◆ SUPPLIED PASSAGE:

----

One of the more challenging choices a parent faces is trying to determine when their child is ready for school.
This decision can be quite agonising for families as we now have a greater understanding of the impact on a child’s learning throughout the course of their education if they are not ready for the challenge from the beginning.
Under the current regime, there is a lack of uniformity in child education policy across the country because the states and territories set their own.
In NSW children can start school at four-and-a-half-years, whereas in Tasmania children have to be five years and one month before they can commence.
That’s why the Australian Childcare Alliance is calling for a nationally coordinated approach to educational policy so that a uniform minimum age applies to students starting school, at an age childhood experts agree is a reasonable base level.
This would take the onus off parents. It would also empower teachers to more successfully tailor lessons to a wider group of students within a smaller age band.
Families make these discretionary decisions based on their early childhood educator’s feedback, their own observations of their child’s behaviour, affordability of school fees, and research from child development experts.

----

◆ DATA SECTION:
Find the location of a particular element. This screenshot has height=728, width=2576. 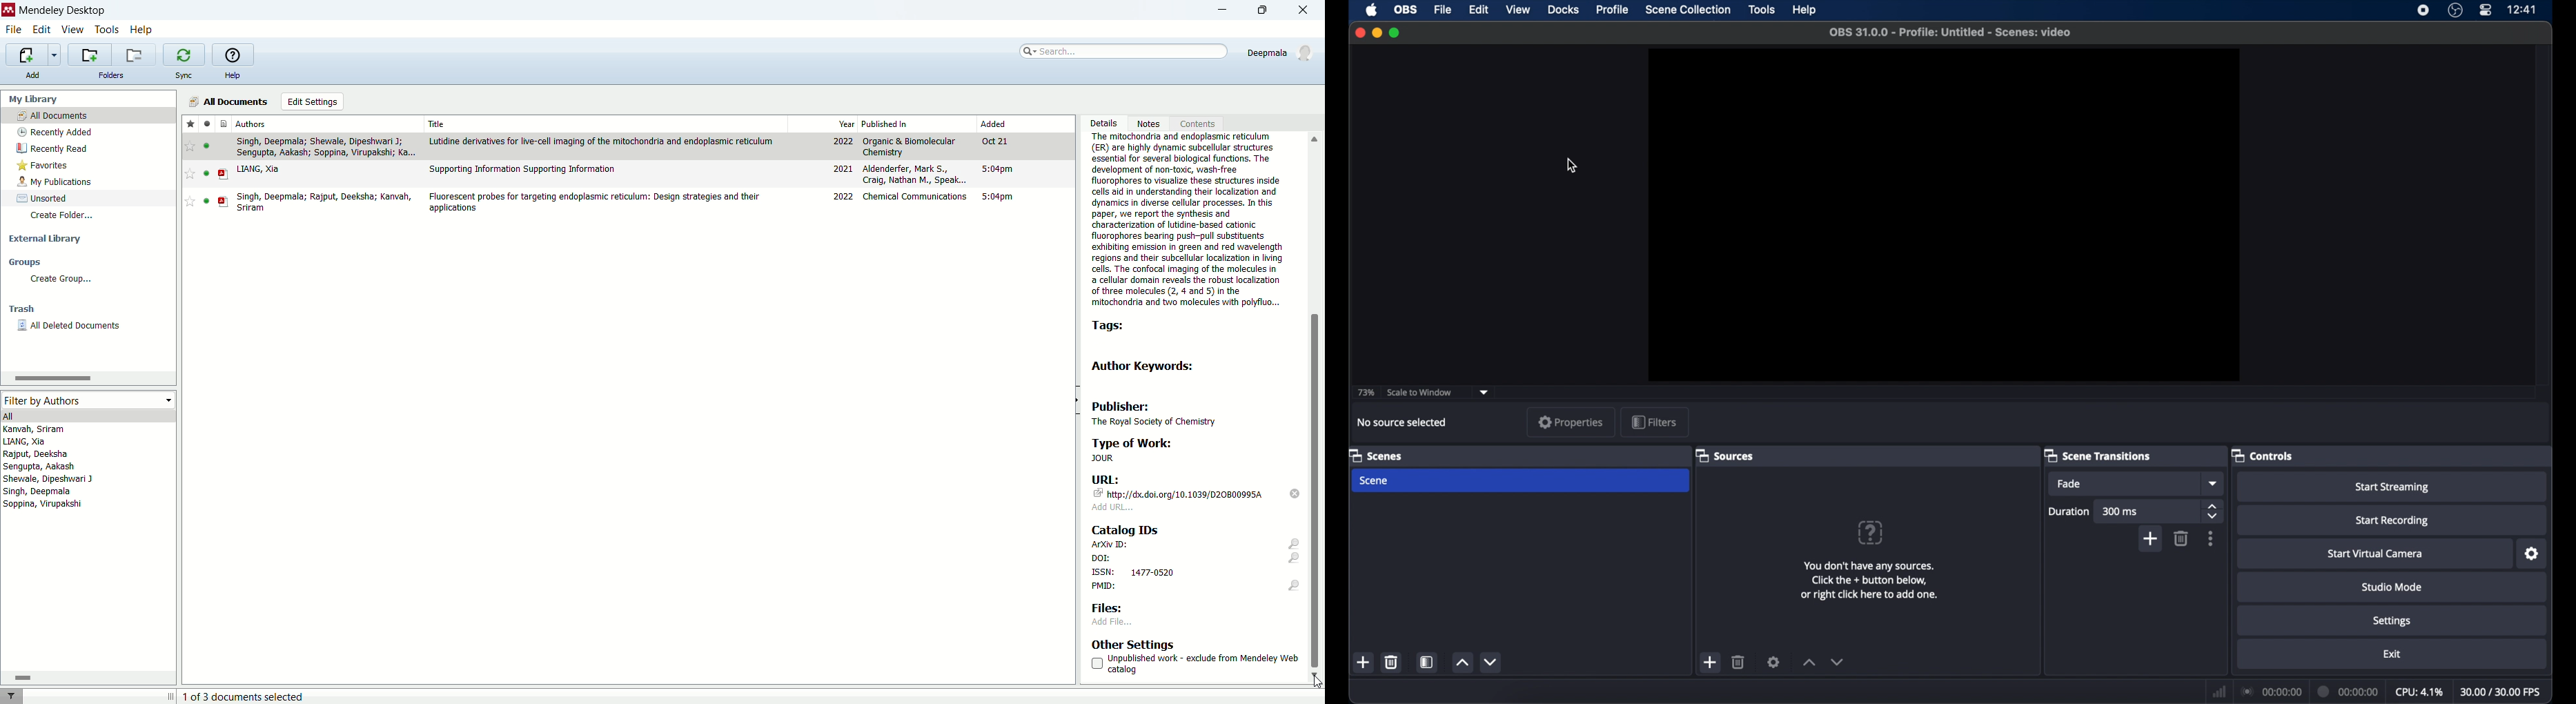

tools is located at coordinates (1762, 10).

----

◆ REQUIREMENTS:
1) Answer these from the text on school starting age:
(a) At what age can children in NSW start school?
(b) How old must children in Tasmania be before they can commence school?
(c) Which organization is calling for a nationally coordinated approach to educational policy?
2) From the text on school starting age, reproduce verbatim everything from "That’s why the" down to "child development experts.".

◆ EXERCISE RESULTS:
1)
(a) Four-and-a-half years.
(b) Five years and one month.
(c) The Australian Childcare Alliance.

2)
That’s why the Australian Childcare Alliance is calling for a nationally coordinated approach to educational policy so that a uniform minimum age applies to students starting school, at an age childhood experts agree is a reasonable base level.
This would take the onus off parents. It would also empower teachers to more successfully tailor lessons to a wider group of students within a smaller age band.
Families make these discretionary decisions based on their early childhood educator’s feedback, their own observations of their child’s behaviour, affordability of school fees, and research from child development experts.